YOUR ASSIGNMENT ▸
A faithful, complete copy of the records is required.

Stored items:
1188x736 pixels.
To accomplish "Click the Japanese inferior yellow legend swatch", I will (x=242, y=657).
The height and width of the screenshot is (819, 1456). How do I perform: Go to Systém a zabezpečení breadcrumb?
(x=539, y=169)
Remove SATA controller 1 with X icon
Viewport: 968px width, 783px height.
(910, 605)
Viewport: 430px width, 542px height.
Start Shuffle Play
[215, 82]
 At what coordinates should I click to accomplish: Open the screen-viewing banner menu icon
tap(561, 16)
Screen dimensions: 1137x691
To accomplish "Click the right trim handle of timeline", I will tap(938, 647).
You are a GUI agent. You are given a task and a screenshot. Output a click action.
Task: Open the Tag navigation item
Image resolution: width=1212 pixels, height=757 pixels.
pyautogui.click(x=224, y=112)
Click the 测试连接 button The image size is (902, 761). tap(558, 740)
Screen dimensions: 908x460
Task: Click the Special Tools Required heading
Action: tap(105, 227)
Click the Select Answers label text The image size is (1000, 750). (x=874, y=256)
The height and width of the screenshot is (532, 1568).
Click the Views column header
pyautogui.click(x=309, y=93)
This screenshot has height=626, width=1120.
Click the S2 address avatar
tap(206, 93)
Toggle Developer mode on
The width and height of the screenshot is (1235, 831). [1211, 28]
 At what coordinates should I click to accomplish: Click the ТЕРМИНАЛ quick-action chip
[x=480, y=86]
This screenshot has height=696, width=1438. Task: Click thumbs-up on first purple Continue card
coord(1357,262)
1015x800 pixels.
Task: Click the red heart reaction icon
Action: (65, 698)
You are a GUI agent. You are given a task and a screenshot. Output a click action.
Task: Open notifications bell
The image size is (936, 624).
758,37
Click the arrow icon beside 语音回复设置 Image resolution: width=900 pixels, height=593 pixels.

EXERCISE OUTPUT ▸
1188x736 pixels.
To accomplish "Click the Japanese inferior yellow legend swatch", I will (x=242, y=657).
The height and width of the screenshot is (819, 1456). How do I perform: Go to Systém a zabezpečení breadcrumb?
(x=539, y=169)
Remove SATA controller 1 with X icon
Viewport: 968px width, 783px height.
(910, 605)
Viewport: 430px width, 542px height.
Start Shuffle Play
[215, 82]
 At what coordinates should I click to accomplish: Open the screen-viewing banner menu icon
tap(561, 16)
Screen dimensions: 1137x691
To accomplish "Click the right trim handle of timeline", I will tap(938, 647).
You are a GUI agent. You are given a task and a screenshot. Output a click action.
Task: Open the Tag navigation item
Image resolution: width=1212 pixels, height=757 pixels.
pyautogui.click(x=224, y=112)
Click the 测试连接 button The image size is (902, 761). tap(558, 740)
Screen dimensions: 908x460
Task: Click the Special Tools Required heading
Action: tap(105, 227)
Click the Select Answers label text The image size is (1000, 750). (x=874, y=256)
The height and width of the screenshot is (532, 1568).
Click the Views column header
pyautogui.click(x=309, y=93)
This screenshot has height=626, width=1120.
Click the S2 address avatar
tap(206, 93)
Toggle Developer mode on
The width and height of the screenshot is (1235, 831). [1211, 28]
 At what coordinates should I click to accomplish: Click the ТЕРМИНАЛ quick-action chip
[x=480, y=86]
This screenshot has height=696, width=1438. Task: Click thumbs-up on first purple Continue card
coord(1357,262)
1015x800 pixels.
Task: Click the red heart reaction icon
Action: (65, 698)
You are a GUI agent. You are given a task and a screenshot. Output a click action.
Task: Open notifications bell
The image size is (936, 624).
758,37
Click the arrow icon beside 语音回复设置 Image resolution: width=900 pixels, height=593 pixels.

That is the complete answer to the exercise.